_Text extract_
Thursday, August 16, 2018

Brokerage Account Statement

I had a big surprise when I checked my monthly brokerage account statement: one page was missing!
I called them and they said knew about the issue, it happened to everyone, they apologized, but they would not issue a corrected statement.
How come this happened? If they did not notice that one full page was missing how can you trust the accuracy of the statement?

Anyway, software bugs do happen, but they should have sent a notification about this issue so I would not have wasted time calling in (and I suppose I was not the only one) and also the employee's time.

Tuesday, August 7, 2018

Nutrition Facts

I have always wondered how accurate the nutrition facts on food items are.

Vitamin C for 140g of blueberries - % Daily Value
Compliments Organic Wild Blueberries - 4%
Bergen Farms - 10%
Snowcrest - 6%

Compliments and Snowcrest responded to my inquiry on how they determine the nutrition facts (Bergen Farms didn't).

Compliments
For the Compliments Organic Wild Blueberries the Canadian Nutrient File information was used for the nutrition facts table.  The Canadian Nutrient File is a database of nutrition information published by Health Canada for common foods.  We often use this database for single ingredient, agricultural foods such as blueberries.  Lab analysis as you described would also be an acceptable method for determining nutrition fact information and we frequently use this method as well.

Snowcrest 
We can obtain the “Nutritional facts” for blueberries from two sources.

We can send a blueberries samples to the Lab and they issue a certificate with the nutritional facts. However, We found that even the same  sample was  sent to 2 different labs and we will get different results. Some of the vitamins are very heat sensitive and the Lab procedure require heat extraction to get the nutrition data. Some of the vitamins are destroyed during the extraction process. The test is based on one sample.

The most accurate way is to get the nutrients data from the USDA web site. USDA update their web site on a regular basis. The Nutrition facts data from the USDA web site is the average result  of many test samples. Canadian Food Inspection agency does not have similar nutrient data base web site but they recognize the USDA nutrition data web site as accurate.

 


 




Conclusion: What you see is not what you get!


Thursday, July 19, 2018

"Cross Canada recall issued for Europe’s Best frozen berries"

This kind of article drew my attention again.

I had the idea of a Consumer Card and decided to send it again to a few agencies.

If nothing is done it means my idea is not as good as I like to think it is :).

http://www.healthycanadians.gc.ca/recall-alert-rappel-avis/index-eng.php



Monday, February 19, 2018

Mezzetta

I liked Mezzetta's Nappa Valley Bistro. It carried a premium price but I didn't mind paying it. "I found the best pasta sauce." I had thought.


And they changed the ingredients, mainly they removed the wine, but they kept the premium price :).

 

Customer Service responded to my inquiry about the change:

Napa Valley Homemade (NVH) is Mezzetta's next generation of our Napa Valley Bistro (NVB) pasta sauce. We evolved this line based on thorough market research and analysis that indicated an overwhelming consumer desire for an all-family product that's clean, simple and natural.

_Supplied material_
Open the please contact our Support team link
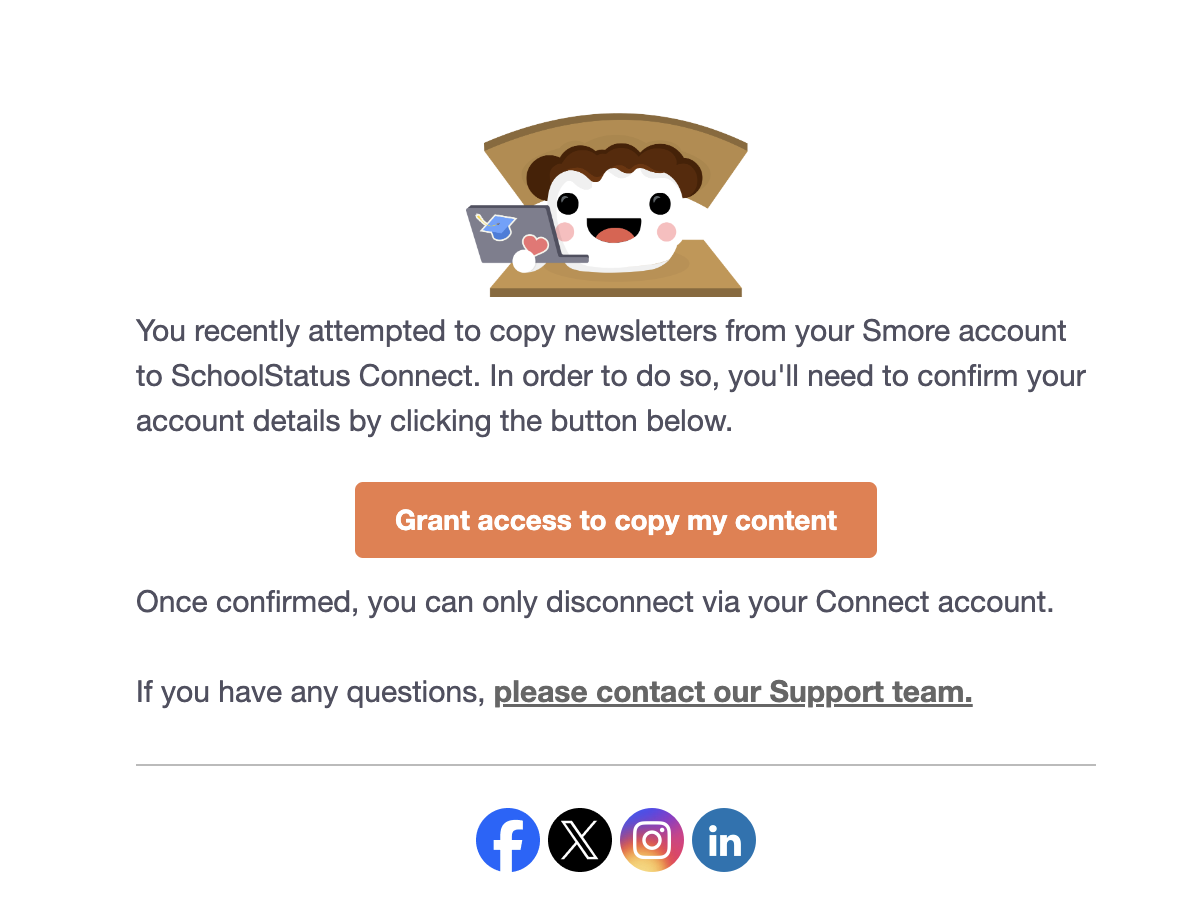Image resolution: width=1186 pixels, height=924 pixels. (733, 692)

_Problem to work on_
Rewrite the blog text from "If nothing is" through "premium price :).", replacing "premium price" with "high price" everywhere it appears.

_Response_
If nothing is done it means my idea is not as good as I like to think it is :).

http://www.healthycanadians.gc.ca/recall-alert-rappel-avis/index-eng.php



Monday, February 19, 2018

Mezzetta

I liked Mezzetta's Nappa Valley Bistro. It carried a high price but I didn't mind paying it. "I found the best pasta sauce." I had thought.


And they changed the ingredients, mainly they removed the wine, but they kept the high price :).